▸ **What needs to be done**
The listing has to be given again in full and exactly.

Records shown START

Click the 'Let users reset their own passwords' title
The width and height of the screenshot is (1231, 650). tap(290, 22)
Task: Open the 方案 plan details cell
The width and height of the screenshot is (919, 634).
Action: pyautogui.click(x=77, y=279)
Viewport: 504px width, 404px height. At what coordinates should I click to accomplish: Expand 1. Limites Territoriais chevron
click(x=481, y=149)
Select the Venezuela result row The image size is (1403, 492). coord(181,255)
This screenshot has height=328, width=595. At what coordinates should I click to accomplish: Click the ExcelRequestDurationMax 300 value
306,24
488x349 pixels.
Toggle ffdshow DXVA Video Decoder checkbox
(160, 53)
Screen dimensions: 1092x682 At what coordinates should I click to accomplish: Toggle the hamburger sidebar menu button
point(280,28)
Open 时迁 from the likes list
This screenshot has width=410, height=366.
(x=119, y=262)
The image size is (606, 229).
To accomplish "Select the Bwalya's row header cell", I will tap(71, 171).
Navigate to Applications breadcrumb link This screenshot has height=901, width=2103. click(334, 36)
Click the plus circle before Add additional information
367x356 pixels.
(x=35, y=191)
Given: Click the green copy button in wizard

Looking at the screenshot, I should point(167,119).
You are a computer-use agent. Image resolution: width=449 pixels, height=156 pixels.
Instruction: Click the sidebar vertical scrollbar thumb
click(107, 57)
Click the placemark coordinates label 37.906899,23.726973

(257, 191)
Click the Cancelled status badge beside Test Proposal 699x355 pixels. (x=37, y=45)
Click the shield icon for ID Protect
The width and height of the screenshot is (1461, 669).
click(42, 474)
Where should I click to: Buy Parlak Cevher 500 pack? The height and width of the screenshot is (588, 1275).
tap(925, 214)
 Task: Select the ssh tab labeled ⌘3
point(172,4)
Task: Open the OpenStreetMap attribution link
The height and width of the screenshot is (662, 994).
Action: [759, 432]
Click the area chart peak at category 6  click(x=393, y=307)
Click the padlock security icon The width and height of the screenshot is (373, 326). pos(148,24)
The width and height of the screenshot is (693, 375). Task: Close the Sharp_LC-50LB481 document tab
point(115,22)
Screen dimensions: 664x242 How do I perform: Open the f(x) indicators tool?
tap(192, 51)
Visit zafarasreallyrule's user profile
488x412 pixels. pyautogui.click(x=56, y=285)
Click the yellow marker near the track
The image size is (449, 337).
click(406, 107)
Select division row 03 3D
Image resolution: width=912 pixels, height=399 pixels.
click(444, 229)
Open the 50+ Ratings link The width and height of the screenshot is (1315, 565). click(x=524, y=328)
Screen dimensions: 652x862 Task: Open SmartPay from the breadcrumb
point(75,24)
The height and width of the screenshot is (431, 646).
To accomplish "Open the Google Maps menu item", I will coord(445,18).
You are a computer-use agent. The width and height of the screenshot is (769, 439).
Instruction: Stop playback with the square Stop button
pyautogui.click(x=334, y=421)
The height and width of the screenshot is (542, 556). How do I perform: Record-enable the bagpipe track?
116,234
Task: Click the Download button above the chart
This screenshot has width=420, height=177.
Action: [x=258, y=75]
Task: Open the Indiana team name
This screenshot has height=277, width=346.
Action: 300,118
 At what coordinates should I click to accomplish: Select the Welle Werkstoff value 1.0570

Records shown END

▸ **Result of the exercise**
Click the 'Let users reset their own passwords' title
The width and height of the screenshot is (1231, 650). tap(290, 22)
Task: Open the 方案 plan details cell
The width and height of the screenshot is (919, 634).
Action: pyautogui.click(x=77, y=279)
Viewport: 504px width, 404px height. At what coordinates should I click to accomplish: Expand 1. Limites Territoriais chevron
click(x=481, y=149)
Select the Venezuela result row The image size is (1403, 492). coord(181,255)
This screenshot has height=328, width=595. At what coordinates should I click to accomplish: Click the ExcelRequestDurationMax 300 value
306,24
488x349 pixels.
Toggle ffdshow DXVA Video Decoder checkbox
(160, 53)
Screen dimensions: 1092x682 At what coordinates should I click to accomplish: Toggle the hamburger sidebar menu button
point(280,28)
Open 时迁 from the likes list
This screenshot has width=410, height=366.
(x=119, y=262)
The image size is (606, 229).
To accomplish "Select the Bwalya's row header cell", I will tap(71, 171).
Navigate to Applications breadcrumb link This screenshot has height=901, width=2103. click(334, 36)
Click the plus circle before Add additional information
367x356 pixels.
(x=35, y=191)
Given: Click the green copy button in wizard

Looking at the screenshot, I should point(167,119).
You are a computer-use agent. Image resolution: width=449 pixels, height=156 pixels.
Instruction: Click the sidebar vertical scrollbar thumb
click(107, 57)
Click the placemark coordinates label 37.906899,23.726973

(257, 191)
Click the Cancelled status badge beside Test Proposal 699x355 pixels. (x=37, y=45)
Click the shield icon for ID Protect
The width and height of the screenshot is (1461, 669).
click(42, 474)
Where should I click to: Buy Parlak Cevher 500 pack? The height and width of the screenshot is (588, 1275).
tap(925, 214)
 Task: Select the ssh tab labeled ⌘3
point(172,4)
Task: Open the OpenStreetMap attribution link
The height and width of the screenshot is (662, 994).
Action: [759, 432]
Click the area chart peak at category 6  click(x=393, y=307)
Click the padlock security icon The width and height of the screenshot is (373, 326). pos(148,24)
The width and height of the screenshot is (693, 375). Task: Close the Sharp_LC-50LB481 document tab
point(115,22)
Screen dimensions: 664x242 How do I perform: Open the f(x) indicators tool?
tap(192, 51)
Visit zafarasreallyrule's user profile
488x412 pixels. pyautogui.click(x=56, y=285)
Click the yellow marker near the track
The image size is (449, 337).
click(406, 107)
Select division row 03 3D
Image resolution: width=912 pixels, height=399 pixels.
click(444, 229)
Open the 50+ Ratings link The width and height of the screenshot is (1315, 565). click(x=524, y=328)
Screen dimensions: 652x862 Task: Open SmartPay from the breadcrumb
point(75,24)
The height and width of the screenshot is (431, 646).
To accomplish "Open the Google Maps menu item", I will coord(445,18).
You are a computer-use agent. The width and height of the screenshot is (769, 439).
Instruction: Stop playback with the square Stop button
pyautogui.click(x=334, y=421)
The height and width of the screenshot is (542, 556). How do I perform: Record-enable the bagpipe track?
116,234
Task: Click the Download button above the chart
This screenshot has width=420, height=177.
Action: [x=258, y=75]
Task: Open the Indiana team name
This screenshot has height=277, width=346.
Action: 300,118
 At what coordinates should I click to accomplish: Select the Welle Werkstoff value 1.0570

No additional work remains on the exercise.